====== Data section ======

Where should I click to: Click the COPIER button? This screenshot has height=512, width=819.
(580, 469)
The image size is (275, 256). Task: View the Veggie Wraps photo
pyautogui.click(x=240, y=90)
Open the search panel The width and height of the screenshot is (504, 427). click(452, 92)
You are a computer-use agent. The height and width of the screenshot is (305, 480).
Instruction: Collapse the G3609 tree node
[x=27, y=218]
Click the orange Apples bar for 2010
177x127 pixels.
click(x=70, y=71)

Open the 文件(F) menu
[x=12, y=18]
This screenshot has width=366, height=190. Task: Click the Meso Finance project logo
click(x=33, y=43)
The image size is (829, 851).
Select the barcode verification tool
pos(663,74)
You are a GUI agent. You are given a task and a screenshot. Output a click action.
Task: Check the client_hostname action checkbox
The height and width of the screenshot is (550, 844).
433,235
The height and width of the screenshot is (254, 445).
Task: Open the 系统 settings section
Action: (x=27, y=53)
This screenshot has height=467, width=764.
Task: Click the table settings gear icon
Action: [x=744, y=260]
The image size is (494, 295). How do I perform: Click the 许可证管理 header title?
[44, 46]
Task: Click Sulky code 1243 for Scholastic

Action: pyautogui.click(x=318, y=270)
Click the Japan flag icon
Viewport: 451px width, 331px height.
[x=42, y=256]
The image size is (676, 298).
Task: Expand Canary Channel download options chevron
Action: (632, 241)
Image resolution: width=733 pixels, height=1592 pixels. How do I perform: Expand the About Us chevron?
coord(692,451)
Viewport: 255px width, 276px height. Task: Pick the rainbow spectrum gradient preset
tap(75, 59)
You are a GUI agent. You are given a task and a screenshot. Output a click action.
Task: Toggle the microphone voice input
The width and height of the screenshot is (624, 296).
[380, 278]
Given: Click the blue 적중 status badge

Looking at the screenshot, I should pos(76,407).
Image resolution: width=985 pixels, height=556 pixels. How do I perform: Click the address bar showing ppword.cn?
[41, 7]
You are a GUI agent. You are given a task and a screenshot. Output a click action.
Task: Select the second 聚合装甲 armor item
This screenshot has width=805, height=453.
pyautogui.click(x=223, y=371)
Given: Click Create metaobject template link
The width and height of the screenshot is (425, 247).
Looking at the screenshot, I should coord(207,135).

======

Task brief: Everything in the listing above should be repeated exactly.

Task answer:
Where should I click to: Click the COPIER button? This screenshot has height=512, width=819.
(580, 469)
The image size is (275, 256). Task: View the Veggie Wraps photo
pyautogui.click(x=240, y=90)
Open the search panel The width and height of the screenshot is (504, 427). click(452, 92)
You are a computer-use agent. The height and width of the screenshot is (305, 480).
Instruction: Collapse the G3609 tree node
[x=27, y=218]
Click the orange Apples bar for 2010
177x127 pixels.
click(x=70, y=71)

Open the 文件(F) menu
[x=12, y=18]
This screenshot has width=366, height=190. Task: Click the Meso Finance project logo
click(x=33, y=43)
The image size is (829, 851).
Select the barcode verification tool
pos(663,74)
You are a GUI agent. You are given a task and a screenshot. Output a click action.
Task: Check the client_hostname action checkbox
The height and width of the screenshot is (550, 844).
433,235
The height and width of the screenshot is (254, 445).
Task: Open the 系统 settings section
Action: (x=27, y=53)
This screenshot has height=467, width=764.
Task: Click the table settings gear icon
Action: [x=744, y=260]
The image size is (494, 295). How do I perform: Click the 许可证管理 header title?
[44, 46]
Task: Click Sulky code 1243 for Scholastic

Action: pyautogui.click(x=318, y=270)
Click the Japan flag icon
Viewport: 451px width, 331px height.
[x=42, y=256]
The image size is (676, 298).
Task: Expand Canary Channel download options chevron
Action: (632, 241)
Image resolution: width=733 pixels, height=1592 pixels. How do I perform: Expand the About Us chevron?
coord(692,451)
Viewport: 255px width, 276px height. Task: Pick the rainbow spectrum gradient preset
tap(75, 59)
You are a GUI agent. You are given a task and a screenshot. Output a click action.
Task: Toggle the microphone voice input
The width and height of the screenshot is (624, 296).
[380, 278]
Given: Click the blue 적중 status badge

Looking at the screenshot, I should pos(76,407).
Image resolution: width=985 pixels, height=556 pixels. How do I perform: Click the address bar showing ppword.cn?
[41, 7]
You are a GUI agent. You are given a task and a screenshot. Output a click action.
Task: Select the second 聚合装甲 armor item
This screenshot has width=805, height=453.
pyautogui.click(x=223, y=371)
Given: Click Create metaobject template link
The width and height of the screenshot is (425, 247).
Looking at the screenshot, I should coord(207,135).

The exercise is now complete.